***** EXERCISE MATERIAL *****

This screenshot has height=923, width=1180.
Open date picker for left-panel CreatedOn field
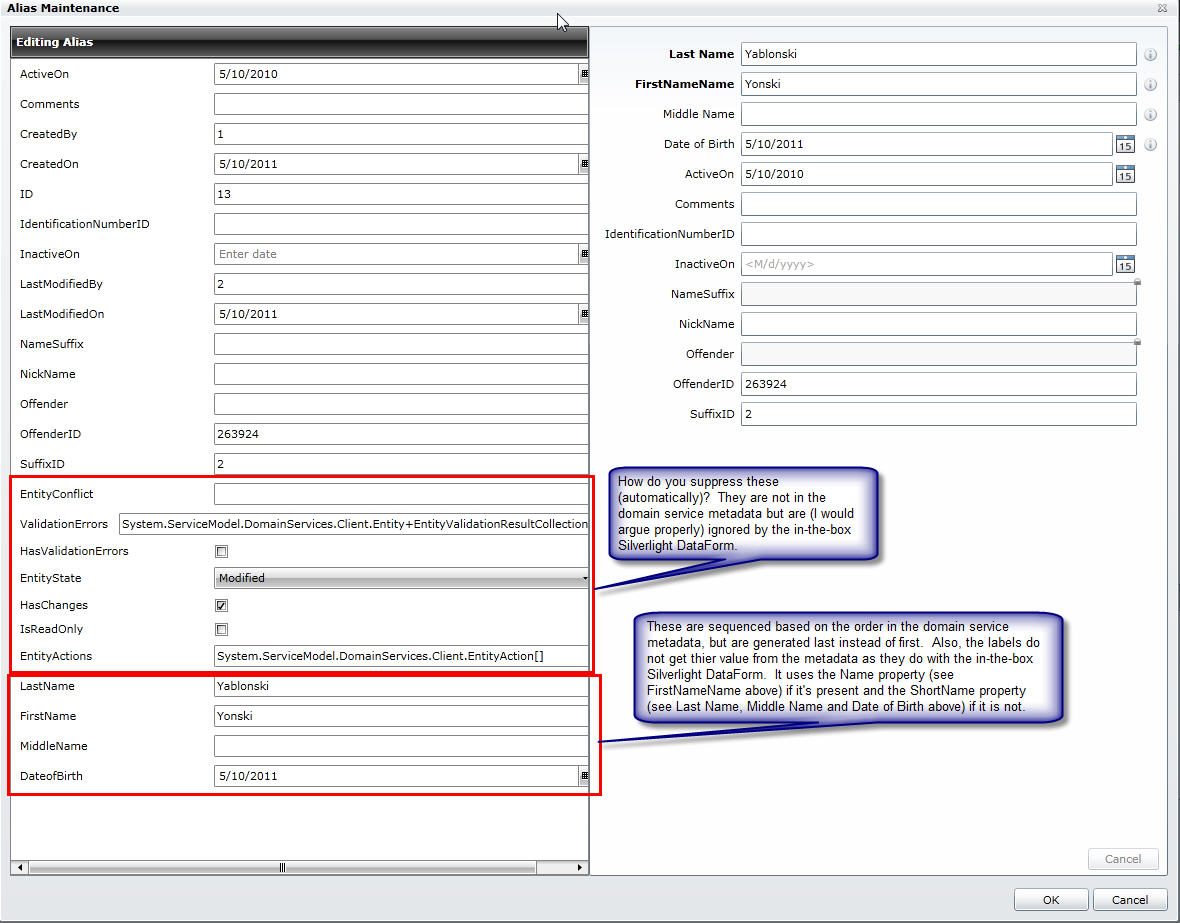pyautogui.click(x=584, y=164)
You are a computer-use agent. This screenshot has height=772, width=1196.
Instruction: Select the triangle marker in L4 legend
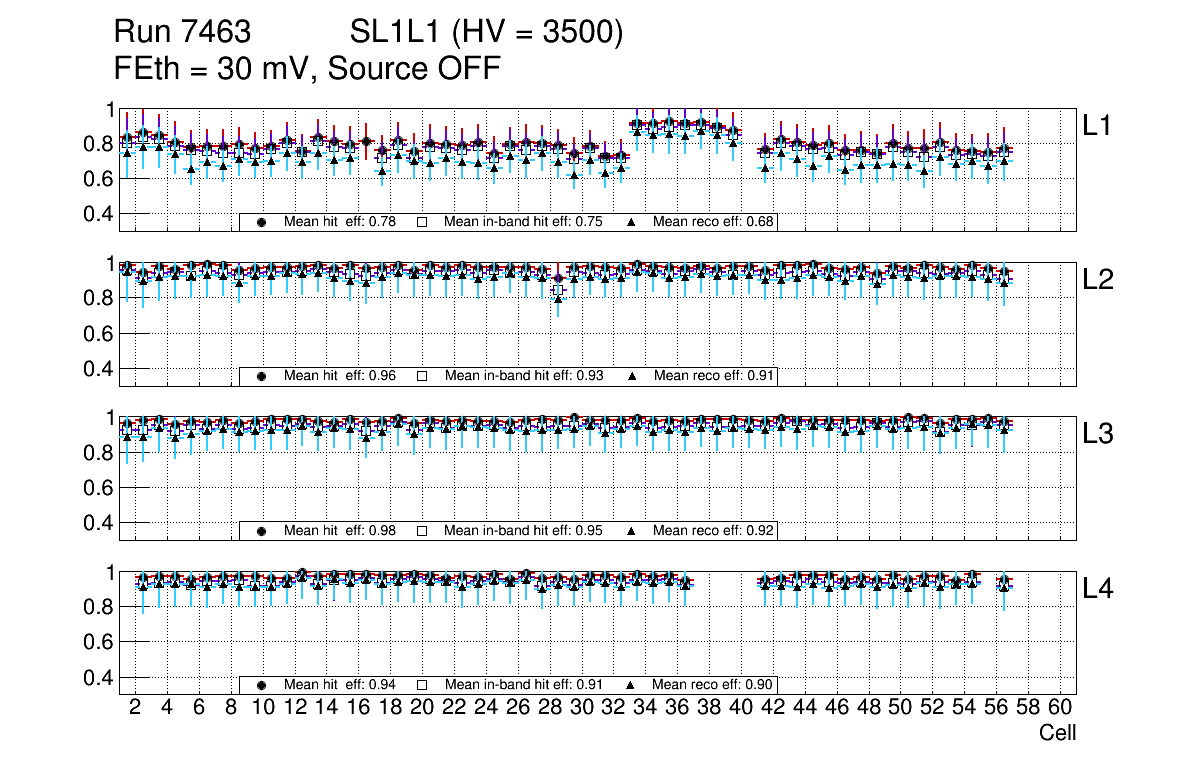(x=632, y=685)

*****

* **YOUR OBJECTIVE**:
Your answer must be exactly the lines from the one with "Open date picker" through the final line of the data, with no pictures in it.

* **WRITTEN ANSWER**:
Open date picker for left-panel CreatedOn field
pyautogui.click(x=584, y=164)
You are a computer-use agent. This screenshot has height=772, width=1196.
Instruction: Select the triangle marker in L4 legend
(x=632, y=685)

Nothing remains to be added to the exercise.